Extracted material =>
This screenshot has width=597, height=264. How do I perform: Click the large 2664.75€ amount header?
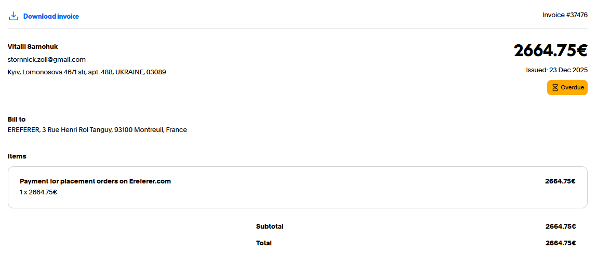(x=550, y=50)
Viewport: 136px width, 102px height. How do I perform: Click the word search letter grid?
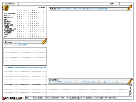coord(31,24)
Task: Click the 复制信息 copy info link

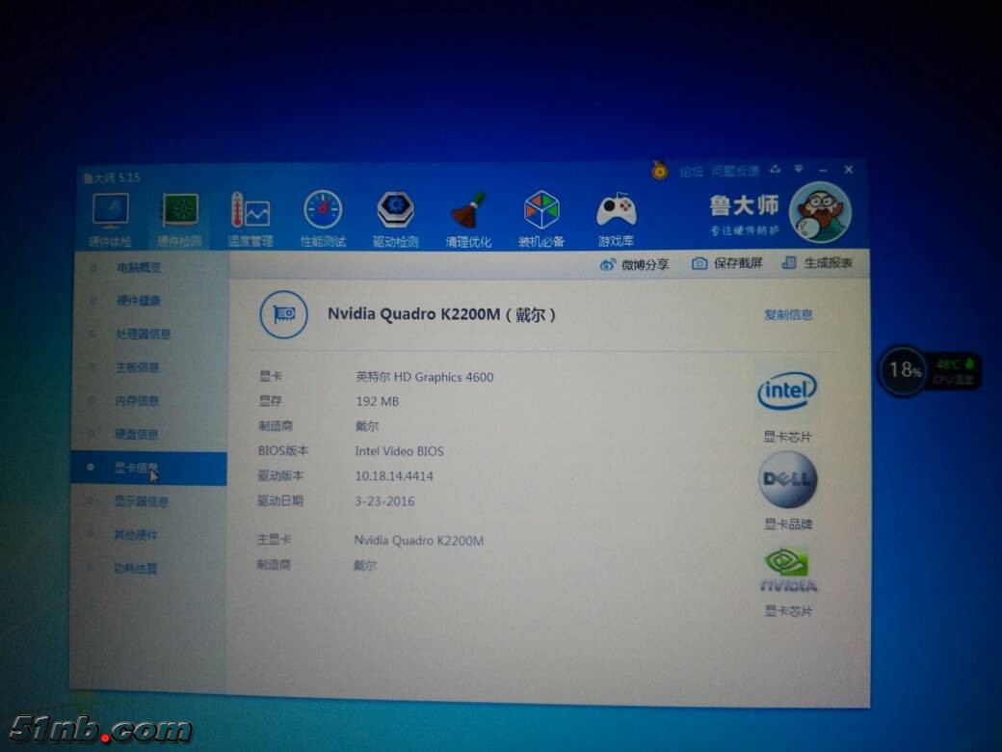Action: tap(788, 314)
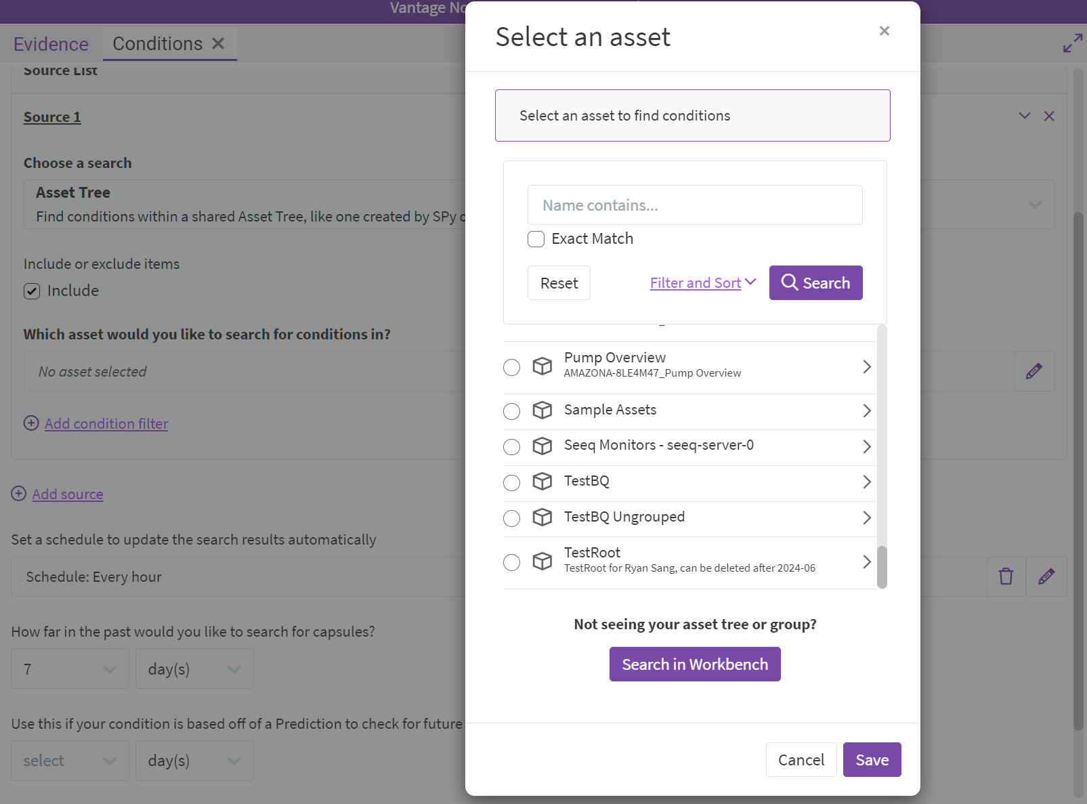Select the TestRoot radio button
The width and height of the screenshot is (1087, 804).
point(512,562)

Work to be completed =>
Transcribe the listing above word for word, leaving out the pictures.

Task response =>
This screenshot has width=597, height=264. How do I perform: Click the large 2664.75€ amount header?
(x=550, y=50)
Viewport: 136px width, 102px height. How do I perform: Click the word search letter grid?
coord(31,24)
Task: Click the 复制信息 copy info link

Action: tap(788, 314)
Select the TestRoot radio button
The width and height of the screenshot is (1087, 804).
point(512,562)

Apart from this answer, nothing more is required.